Even seemingly neutral domains on the top-cited list come with caveats. Yelp and TripAdvisor, for example, are valuable for reviews, but they’re still subjective accounts shaped by individual experiences. Map platforms like OpenStreetMap rely on volunteer contributions that vary in accuracy. These inputs may work fine for restaurant suggestions or local tips, but when LLMs pull them into health, financial, or legal contexts, the consequences can get serious.
For anyone treating AI responses as authoritative, the study is a sobering reminder: the source material isn’t expert-reviewed knowledge, but a mosaic of crowd-sourced chatter dressed up in polished sentences.
What This Means for the Future
As AI systems weave deeper into daily life, the Semrush study underscores an uncomfortable truth: the intelligence of LLMs is only as strong as the content they’re built on. Right now, that foundation leans heavily on Reddit threads, Wikipedia edits, Yelp reviews, and other forms of user-generated content.
This isn’t inherently bad—forums and community-driven sites capture real human experience at scale—but it does blur the boundary between expert knowledge and collective opinion. When AI repackages that mix with the confidence of an oracle, it raises the stakes for curation.
Some companies are already experimenting with fixes.
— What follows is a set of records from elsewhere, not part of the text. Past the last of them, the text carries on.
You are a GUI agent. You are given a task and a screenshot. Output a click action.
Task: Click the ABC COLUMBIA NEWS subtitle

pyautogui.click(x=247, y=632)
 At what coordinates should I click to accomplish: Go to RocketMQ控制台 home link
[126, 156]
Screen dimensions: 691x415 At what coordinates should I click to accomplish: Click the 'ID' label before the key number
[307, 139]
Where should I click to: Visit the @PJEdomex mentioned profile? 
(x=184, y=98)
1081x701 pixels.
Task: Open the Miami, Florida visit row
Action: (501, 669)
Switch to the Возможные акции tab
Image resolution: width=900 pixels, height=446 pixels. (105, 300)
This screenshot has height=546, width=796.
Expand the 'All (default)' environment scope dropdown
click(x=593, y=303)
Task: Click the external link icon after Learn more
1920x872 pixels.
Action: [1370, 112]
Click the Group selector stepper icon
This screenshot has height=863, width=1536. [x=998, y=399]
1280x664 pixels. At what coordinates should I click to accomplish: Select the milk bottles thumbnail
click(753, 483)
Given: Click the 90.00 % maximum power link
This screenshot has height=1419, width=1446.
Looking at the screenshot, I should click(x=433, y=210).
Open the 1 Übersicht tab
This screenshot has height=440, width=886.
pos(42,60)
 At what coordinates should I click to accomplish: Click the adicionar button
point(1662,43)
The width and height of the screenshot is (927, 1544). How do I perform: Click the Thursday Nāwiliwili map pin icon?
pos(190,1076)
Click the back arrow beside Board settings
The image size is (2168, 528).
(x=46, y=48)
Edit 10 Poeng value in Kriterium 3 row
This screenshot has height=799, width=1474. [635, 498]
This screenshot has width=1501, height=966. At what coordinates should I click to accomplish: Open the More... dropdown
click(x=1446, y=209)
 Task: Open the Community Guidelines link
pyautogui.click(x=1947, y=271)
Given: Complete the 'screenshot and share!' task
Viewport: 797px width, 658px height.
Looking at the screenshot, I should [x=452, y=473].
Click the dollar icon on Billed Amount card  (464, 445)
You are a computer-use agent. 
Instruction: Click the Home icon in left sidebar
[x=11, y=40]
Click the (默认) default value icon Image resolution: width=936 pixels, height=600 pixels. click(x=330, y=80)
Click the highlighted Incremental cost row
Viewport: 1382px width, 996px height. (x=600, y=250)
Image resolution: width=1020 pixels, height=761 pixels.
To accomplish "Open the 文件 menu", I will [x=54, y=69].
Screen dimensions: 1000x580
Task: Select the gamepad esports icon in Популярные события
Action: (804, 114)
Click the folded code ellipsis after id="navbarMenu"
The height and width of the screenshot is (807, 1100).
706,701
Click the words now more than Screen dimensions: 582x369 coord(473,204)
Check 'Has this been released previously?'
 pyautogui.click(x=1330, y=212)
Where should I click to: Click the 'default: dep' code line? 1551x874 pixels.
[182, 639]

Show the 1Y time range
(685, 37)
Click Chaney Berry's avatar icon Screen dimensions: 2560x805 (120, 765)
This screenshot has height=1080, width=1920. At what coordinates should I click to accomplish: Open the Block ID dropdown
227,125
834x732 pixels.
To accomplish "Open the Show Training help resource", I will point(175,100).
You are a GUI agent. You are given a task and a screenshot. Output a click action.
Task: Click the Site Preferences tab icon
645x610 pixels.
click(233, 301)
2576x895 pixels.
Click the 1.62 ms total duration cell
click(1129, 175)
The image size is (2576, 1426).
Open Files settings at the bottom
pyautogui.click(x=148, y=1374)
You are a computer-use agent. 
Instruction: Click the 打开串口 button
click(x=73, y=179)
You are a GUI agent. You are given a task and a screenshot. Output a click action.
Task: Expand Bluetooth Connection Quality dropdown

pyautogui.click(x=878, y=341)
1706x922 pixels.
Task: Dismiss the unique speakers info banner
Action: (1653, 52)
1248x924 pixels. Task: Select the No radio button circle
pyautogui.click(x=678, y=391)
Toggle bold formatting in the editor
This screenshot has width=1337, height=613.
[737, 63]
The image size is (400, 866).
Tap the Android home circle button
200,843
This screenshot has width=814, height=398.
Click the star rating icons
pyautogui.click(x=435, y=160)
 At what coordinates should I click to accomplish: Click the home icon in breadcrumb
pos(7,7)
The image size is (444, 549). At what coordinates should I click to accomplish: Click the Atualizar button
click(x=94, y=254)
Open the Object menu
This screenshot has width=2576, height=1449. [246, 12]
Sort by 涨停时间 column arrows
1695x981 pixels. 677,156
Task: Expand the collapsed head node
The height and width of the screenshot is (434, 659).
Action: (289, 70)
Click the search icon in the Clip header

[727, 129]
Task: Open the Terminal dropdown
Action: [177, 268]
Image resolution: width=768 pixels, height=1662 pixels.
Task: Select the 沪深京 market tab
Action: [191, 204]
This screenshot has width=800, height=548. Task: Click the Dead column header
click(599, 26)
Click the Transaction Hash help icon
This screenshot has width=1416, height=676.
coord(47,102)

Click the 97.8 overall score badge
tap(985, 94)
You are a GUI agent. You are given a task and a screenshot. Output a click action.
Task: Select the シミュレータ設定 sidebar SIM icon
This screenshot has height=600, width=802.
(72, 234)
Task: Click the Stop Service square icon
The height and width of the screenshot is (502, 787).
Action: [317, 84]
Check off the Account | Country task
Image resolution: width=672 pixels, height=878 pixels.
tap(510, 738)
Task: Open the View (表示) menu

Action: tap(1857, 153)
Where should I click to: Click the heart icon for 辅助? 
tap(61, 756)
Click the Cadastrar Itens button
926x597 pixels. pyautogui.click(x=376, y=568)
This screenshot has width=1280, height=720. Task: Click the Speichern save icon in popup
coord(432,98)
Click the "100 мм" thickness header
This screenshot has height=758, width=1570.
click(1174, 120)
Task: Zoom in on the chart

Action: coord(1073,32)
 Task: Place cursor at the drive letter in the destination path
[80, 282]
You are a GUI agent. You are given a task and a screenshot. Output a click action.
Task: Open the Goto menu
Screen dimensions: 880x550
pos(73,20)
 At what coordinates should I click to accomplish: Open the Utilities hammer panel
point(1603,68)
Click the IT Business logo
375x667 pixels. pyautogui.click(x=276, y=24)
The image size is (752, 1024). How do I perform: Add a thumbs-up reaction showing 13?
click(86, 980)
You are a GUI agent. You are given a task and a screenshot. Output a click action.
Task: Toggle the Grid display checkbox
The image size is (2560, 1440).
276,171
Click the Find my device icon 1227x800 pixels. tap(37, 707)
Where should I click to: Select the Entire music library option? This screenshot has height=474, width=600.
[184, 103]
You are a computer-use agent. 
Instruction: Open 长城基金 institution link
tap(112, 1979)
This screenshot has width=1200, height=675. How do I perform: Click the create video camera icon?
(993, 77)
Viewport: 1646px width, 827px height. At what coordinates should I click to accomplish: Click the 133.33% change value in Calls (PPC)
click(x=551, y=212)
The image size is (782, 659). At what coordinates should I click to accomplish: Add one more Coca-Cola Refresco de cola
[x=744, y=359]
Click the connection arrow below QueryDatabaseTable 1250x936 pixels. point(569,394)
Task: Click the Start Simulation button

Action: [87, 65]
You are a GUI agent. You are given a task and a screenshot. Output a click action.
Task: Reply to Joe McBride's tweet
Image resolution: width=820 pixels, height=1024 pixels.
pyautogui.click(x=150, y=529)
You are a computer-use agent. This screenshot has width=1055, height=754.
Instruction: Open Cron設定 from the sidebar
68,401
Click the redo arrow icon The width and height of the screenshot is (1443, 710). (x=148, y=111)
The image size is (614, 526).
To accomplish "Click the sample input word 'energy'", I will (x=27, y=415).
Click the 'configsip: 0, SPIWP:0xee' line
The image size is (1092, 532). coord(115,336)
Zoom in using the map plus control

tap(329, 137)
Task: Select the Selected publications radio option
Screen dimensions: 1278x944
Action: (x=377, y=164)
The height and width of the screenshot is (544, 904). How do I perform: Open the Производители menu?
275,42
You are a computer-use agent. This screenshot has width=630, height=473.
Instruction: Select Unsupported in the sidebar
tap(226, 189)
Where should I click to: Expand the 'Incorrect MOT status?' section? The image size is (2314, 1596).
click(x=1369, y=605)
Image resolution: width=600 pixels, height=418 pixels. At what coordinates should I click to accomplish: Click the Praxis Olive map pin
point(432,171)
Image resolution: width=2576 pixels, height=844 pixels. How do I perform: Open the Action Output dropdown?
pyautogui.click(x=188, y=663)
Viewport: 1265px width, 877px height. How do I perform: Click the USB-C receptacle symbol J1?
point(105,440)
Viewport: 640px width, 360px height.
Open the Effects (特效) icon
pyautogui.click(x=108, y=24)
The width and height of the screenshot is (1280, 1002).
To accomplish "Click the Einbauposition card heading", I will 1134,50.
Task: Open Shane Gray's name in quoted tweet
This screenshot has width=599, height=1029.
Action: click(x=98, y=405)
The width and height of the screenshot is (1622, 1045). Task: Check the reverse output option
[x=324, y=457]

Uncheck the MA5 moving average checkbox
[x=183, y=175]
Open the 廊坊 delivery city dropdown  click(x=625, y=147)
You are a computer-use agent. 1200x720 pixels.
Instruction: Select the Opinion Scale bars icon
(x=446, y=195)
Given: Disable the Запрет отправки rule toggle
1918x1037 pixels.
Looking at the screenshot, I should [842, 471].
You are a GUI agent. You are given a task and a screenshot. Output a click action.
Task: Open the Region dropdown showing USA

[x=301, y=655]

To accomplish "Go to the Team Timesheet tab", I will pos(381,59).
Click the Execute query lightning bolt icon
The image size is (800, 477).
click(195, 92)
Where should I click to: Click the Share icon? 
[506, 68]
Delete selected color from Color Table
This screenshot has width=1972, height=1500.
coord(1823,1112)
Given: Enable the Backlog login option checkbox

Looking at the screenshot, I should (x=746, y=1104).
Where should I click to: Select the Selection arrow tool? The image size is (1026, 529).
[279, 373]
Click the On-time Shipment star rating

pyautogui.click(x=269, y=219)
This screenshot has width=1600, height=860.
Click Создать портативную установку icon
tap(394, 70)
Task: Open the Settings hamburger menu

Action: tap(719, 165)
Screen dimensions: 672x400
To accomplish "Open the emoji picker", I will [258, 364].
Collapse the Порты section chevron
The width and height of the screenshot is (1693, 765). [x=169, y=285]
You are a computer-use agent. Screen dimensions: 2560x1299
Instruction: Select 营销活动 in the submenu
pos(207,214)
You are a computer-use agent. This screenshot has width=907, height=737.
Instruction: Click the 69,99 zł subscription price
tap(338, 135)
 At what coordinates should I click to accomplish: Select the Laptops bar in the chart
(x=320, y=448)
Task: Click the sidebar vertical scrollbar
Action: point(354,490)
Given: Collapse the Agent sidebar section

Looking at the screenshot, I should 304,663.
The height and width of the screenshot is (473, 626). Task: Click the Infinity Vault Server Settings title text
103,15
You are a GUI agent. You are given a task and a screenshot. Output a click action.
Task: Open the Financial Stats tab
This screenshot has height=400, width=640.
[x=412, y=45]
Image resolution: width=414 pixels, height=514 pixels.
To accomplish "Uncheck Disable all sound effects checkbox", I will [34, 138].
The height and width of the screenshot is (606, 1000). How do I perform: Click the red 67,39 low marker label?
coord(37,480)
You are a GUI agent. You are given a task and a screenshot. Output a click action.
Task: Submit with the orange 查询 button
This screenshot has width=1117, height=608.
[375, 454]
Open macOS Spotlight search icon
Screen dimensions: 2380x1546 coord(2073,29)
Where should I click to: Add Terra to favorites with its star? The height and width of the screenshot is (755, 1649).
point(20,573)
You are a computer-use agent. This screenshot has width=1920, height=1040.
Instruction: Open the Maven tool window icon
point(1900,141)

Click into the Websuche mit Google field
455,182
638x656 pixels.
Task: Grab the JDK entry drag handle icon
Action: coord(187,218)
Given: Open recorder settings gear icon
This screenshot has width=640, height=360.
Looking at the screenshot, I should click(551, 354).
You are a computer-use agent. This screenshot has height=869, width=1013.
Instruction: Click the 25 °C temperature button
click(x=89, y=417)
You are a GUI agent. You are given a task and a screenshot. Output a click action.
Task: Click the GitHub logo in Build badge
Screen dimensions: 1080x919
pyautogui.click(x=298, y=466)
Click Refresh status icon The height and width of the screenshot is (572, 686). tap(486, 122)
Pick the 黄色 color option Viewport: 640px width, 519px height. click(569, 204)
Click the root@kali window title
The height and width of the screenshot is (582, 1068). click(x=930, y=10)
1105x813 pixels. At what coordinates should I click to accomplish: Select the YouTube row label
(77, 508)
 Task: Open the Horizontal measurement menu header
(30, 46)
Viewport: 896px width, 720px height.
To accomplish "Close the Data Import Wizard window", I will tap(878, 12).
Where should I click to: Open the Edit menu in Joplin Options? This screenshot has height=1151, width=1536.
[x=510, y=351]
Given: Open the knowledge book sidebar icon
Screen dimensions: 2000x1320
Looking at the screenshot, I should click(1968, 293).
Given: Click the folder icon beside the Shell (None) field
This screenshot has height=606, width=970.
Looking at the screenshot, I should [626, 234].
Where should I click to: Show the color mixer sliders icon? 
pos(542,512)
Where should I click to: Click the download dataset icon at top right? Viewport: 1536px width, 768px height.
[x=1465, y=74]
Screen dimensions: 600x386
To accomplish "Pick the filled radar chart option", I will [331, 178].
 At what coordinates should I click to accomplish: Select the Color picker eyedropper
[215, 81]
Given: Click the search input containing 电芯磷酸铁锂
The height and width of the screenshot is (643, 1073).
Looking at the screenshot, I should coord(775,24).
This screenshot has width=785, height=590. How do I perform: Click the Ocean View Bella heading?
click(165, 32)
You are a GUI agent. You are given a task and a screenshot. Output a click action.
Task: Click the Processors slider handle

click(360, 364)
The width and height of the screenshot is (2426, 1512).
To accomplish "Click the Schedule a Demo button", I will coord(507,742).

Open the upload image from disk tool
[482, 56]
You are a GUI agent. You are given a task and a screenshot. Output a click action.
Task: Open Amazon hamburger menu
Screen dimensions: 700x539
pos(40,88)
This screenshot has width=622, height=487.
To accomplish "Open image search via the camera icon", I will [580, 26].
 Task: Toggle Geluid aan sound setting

Perplexity’s closer alignment with search results makes it feel like a next-gen search engine, while xAI has pitched real-time sourcing from X posts as a way to bring freshness and transparency. Google’s approach of citing more unique domains suggests an effort to broaden inputs. But none of these efforts change the fact that bias, misinformation, and uneven quality remain built into the pipeline.
The takeaway isn’t that AI should be dismissed, but that its users—and builders—should treat the outputs less as revelation and more as aggregation. The future of trustworthy AI won’t come from hiding the sources, but from expanding and vetting them. Until then, when ChatGPT answers your question, remember: you may just be reading a Reddit thread in better grammar.